Aside from war risk clause in charter party agreements, protection from war risk for the ship owner can be obtained through insurance. Fundamentally, provisions regarding insurance and ship insurance are regulated in the Indonesian Commercial Code. Article 592 until Article 685 of the Indonesian Commercial Code regulates insurance or coverage of dangers in the sea. Article 265 of the Indonesian Commercial Code states that when providing coverage for third parties, it must be clearly stated in the policy whether this occurs based on a mandate, or whether it is beyond the knowledge of those concerned. One of the fundamental principles of insurance is the subrogation principle which is may be exercised by the insurance company. This principle generally shifts liability and/or risk to the insurance company. Under Article 1400 of the Indonesian Civil Code, subrogation is a payment from a third party to a creditor, where as a result of this payment, the third party making the payment replaces the creditor’s position as the new creditor of the debtor. In a simple illustration, the subrogation principle shifts the burden to the insurance company to provide compensation for the loss that occurred rather than the third party. This can be advantageous as it may be difficult to pursue compensation from the said third party.

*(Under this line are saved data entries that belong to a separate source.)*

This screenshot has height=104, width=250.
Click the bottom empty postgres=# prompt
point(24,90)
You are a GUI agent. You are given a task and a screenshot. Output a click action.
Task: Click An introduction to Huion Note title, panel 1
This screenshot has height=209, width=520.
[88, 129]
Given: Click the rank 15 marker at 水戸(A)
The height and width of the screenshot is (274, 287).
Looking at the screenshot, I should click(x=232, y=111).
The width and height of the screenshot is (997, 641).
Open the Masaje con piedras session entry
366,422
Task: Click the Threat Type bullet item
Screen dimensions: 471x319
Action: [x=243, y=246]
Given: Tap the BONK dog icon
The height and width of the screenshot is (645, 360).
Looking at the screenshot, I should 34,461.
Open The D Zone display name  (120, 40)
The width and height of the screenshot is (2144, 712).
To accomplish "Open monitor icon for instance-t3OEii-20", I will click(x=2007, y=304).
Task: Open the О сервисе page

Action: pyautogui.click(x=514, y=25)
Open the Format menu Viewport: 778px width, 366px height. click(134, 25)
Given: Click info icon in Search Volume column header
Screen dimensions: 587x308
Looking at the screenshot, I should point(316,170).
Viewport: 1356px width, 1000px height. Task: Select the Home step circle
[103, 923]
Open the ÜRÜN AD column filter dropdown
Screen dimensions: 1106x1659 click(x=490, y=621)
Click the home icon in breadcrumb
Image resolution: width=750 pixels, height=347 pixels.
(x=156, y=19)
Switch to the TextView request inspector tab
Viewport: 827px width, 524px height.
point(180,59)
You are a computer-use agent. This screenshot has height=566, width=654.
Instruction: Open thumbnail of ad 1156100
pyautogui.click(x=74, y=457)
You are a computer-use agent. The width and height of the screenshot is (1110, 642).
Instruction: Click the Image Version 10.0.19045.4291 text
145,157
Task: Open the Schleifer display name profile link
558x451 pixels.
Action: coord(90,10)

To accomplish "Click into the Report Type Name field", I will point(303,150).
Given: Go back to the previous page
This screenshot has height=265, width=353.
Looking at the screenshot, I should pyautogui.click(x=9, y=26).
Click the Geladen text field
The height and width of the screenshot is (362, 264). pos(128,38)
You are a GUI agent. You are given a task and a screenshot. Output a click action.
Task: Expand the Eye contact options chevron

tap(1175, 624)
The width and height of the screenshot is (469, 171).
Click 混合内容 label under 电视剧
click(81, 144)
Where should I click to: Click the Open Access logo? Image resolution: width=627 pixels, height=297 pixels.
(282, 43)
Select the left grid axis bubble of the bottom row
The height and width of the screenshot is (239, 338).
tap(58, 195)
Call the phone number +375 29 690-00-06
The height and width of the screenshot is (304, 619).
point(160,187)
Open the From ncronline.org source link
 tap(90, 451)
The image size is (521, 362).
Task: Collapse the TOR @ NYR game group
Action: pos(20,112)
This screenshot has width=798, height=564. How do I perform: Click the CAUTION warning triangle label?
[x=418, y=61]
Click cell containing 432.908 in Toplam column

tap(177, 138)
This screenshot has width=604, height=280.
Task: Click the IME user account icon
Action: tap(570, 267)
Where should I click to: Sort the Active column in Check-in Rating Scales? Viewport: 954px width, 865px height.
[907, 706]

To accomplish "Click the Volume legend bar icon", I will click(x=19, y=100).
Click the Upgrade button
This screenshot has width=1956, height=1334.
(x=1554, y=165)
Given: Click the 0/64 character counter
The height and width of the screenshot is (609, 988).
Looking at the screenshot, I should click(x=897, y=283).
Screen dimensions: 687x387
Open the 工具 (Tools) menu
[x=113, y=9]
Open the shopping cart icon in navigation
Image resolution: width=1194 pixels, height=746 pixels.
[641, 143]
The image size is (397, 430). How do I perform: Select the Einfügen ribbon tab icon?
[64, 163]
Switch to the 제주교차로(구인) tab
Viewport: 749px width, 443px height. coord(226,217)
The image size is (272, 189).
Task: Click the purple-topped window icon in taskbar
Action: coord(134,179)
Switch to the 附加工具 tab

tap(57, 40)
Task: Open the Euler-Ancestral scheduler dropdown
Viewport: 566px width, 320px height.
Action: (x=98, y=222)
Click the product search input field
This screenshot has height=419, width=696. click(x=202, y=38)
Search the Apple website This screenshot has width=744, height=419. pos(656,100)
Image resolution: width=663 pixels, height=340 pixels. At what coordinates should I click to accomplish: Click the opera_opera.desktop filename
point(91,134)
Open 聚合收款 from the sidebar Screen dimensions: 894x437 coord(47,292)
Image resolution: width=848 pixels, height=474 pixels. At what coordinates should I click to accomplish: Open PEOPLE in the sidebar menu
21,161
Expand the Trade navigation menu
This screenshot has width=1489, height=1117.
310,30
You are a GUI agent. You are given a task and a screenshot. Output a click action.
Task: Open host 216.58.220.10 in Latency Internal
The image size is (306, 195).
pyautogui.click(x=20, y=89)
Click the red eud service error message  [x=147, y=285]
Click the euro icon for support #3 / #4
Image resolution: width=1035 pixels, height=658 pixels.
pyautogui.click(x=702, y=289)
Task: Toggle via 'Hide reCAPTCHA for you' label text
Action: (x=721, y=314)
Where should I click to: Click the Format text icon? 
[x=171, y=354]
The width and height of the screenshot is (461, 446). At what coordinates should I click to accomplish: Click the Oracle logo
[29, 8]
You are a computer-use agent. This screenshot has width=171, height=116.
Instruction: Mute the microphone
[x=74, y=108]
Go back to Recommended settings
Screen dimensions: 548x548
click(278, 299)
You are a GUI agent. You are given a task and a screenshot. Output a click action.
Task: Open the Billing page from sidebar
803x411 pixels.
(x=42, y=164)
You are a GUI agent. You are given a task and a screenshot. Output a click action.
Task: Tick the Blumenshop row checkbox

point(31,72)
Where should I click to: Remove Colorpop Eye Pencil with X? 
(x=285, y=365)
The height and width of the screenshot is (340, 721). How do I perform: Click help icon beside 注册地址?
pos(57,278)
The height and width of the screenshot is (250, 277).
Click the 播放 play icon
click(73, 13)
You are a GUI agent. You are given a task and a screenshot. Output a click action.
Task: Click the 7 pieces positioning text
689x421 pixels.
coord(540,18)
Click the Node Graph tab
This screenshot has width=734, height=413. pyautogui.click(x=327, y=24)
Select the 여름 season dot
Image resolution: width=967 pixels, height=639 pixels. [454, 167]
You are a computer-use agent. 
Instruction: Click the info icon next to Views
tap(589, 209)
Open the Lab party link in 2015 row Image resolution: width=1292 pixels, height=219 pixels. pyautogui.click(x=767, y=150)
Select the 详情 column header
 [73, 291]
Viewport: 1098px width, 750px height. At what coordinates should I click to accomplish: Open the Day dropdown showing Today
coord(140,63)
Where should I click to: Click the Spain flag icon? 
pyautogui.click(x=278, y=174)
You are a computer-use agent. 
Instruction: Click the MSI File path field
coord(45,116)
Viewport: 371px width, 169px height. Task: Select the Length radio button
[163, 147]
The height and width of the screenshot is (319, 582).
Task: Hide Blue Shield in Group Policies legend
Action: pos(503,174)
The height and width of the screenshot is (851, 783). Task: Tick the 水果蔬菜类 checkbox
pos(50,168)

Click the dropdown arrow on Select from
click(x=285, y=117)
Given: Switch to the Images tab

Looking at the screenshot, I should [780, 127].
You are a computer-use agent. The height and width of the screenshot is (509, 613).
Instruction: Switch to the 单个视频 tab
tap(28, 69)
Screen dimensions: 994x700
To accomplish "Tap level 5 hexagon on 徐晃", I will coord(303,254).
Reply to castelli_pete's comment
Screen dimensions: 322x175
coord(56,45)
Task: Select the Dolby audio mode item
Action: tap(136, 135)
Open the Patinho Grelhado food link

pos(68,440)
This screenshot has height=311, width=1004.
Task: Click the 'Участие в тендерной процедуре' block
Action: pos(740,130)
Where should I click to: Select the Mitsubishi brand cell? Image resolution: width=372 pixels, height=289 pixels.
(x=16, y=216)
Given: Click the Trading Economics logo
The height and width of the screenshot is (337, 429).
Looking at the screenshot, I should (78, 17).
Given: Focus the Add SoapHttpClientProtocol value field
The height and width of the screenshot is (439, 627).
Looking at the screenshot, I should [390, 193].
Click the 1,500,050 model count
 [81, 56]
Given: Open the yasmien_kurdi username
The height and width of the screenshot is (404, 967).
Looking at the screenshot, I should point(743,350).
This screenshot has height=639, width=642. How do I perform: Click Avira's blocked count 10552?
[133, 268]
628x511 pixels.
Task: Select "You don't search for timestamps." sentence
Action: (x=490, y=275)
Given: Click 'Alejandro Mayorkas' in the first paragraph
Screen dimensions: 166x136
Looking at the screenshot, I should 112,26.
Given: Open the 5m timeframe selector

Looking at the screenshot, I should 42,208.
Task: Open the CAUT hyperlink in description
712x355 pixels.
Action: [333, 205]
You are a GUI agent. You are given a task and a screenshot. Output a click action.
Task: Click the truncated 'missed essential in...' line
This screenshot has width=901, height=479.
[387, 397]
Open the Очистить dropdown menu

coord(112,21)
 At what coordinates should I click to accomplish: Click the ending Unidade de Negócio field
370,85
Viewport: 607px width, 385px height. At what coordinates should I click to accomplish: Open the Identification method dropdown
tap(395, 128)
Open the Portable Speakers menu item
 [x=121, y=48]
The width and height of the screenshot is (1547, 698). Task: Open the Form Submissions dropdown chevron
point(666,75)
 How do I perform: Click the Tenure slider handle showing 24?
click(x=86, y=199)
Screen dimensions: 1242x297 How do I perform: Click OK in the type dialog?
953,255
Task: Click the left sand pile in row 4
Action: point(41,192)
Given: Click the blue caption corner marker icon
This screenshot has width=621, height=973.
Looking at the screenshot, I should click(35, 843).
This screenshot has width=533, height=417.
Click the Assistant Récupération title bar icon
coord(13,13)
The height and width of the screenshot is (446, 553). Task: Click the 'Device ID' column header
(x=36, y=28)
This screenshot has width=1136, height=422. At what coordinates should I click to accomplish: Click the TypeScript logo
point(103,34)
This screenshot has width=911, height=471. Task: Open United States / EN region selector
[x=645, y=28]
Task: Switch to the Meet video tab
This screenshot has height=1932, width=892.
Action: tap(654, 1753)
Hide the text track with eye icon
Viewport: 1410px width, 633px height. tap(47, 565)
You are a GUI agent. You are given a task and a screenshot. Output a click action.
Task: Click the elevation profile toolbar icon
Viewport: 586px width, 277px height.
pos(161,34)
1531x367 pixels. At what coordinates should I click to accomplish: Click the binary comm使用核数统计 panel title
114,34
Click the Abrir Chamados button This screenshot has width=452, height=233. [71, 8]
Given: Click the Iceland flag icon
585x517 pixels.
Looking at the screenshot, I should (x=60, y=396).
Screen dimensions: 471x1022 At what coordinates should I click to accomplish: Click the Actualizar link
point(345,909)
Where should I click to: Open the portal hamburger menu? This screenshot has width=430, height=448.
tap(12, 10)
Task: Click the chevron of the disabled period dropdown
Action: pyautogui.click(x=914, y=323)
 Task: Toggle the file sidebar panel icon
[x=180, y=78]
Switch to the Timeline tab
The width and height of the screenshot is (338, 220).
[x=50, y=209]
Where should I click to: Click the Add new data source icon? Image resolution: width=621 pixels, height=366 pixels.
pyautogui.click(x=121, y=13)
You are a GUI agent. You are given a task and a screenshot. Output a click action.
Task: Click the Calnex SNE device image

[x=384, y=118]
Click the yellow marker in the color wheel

Insurance is a beneficial tool for ship-owners in receiving compensation for loss or damage that may be suffered by the ship. Under Indonesian Law Number 40 of 2014 concerning Insurance as amended by Law Number 4 of 2023 concerning the Development and Strengthening of the Financial Sector (“Insurance Law“), insurance is defined as an agreement between two parties, namely the insurance company and the policyholder, which is the basis for receipt of premiums by insurance companies in exchange for (a) providing compensation to the insured or policyholder due to loss, damage, costs incurred, lost profits, or legal liability to third parties that the insured or policyholder may suffer due to the occurrence of an event which is uncertain; or (b) provide payments based on the death of the insured or payments based on the life of the insured with benefits whose amount has been determined and/or based on the results of fund management.[7] This insurance will be stated by the insurance company and the policyholder in a document called the Insurance Policy which can is in essence an insurance agreement.[8] Through insurance, the ship-owner is able to receive compensation in case their ship suffers losses or damages due to the journey at risk of war by the charterer.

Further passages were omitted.